The effective exploitation of what are often called big data is increasingly important. They provide the evidence in evidence-based health care and underpin scientific progress in many domains including social/economic policy. Typically, an optimal analysis involves working directly with microdata; i.e. the detailed data relating to each individual in the dataset. But there are many ethico-legal and other governance restrictions on physically sharing microdata. Furthermore, researchers or institutions may have an extensive intellectual property investment in complex microdata and although keen for other researchers to analyse their data they may not wish to give them a physical copy. These restrictions can discourage the use of optimum approaches to analysing pivotal data and slow scientific progress. Data science groups across the world are exploring privacy-protected approaches to analysing microdata without having to physically share the data.

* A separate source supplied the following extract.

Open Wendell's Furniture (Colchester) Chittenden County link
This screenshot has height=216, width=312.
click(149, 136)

A two day international workshop was arranged focussing on privacy protected approaches to data analysis - particularly federated analysis where raw data remain at their original site of collection. The workshop considered the range of approaches that exist, and those that are currently being developed. It explored the strengths, weaknesses, opportunities and challenges associated with these methods and identified situations where specific approaches have a particularly important role. The workshop included a number of practical sessions where potential users could watch demonstrations of the various approaches in action and run analyses themselves.

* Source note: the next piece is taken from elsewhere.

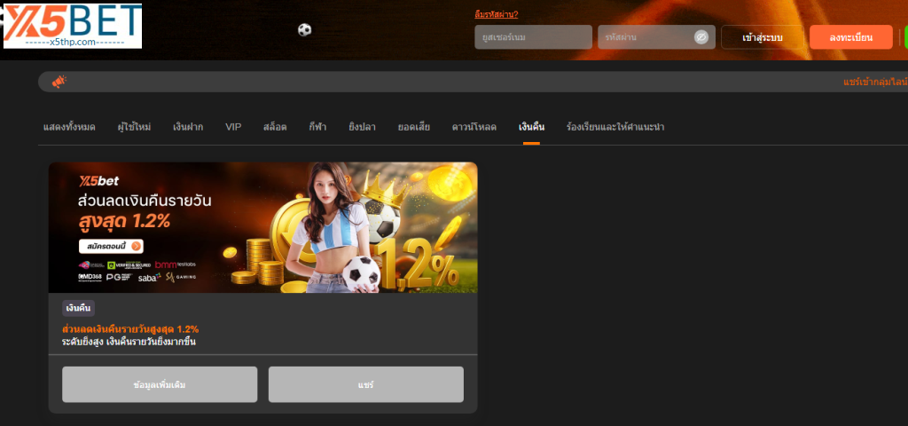Click the megaphone announcement icon
Image resolution: width=908 pixels, height=426 pixels.
(x=59, y=82)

The Data Analysis with Privacy Protection for Epidemiological Research (DAPPER) workshop was held 22-23rd August 2016, Bristol. We report back to the broader community on the outcomes of this workshop that focussed on exploring current approaches, tools and technical solutions that facilitate sensitive data to be shared and analysed.
The workshop has helped map out key opportunities and challenges and assisted potential users, developers and other stakeholders (e.g. funders/journals) to recognise the strengths and weaknesses of different privacy protected analytic approaches. The workshop will encourage further methodological work in this field and better informed application of existing methods.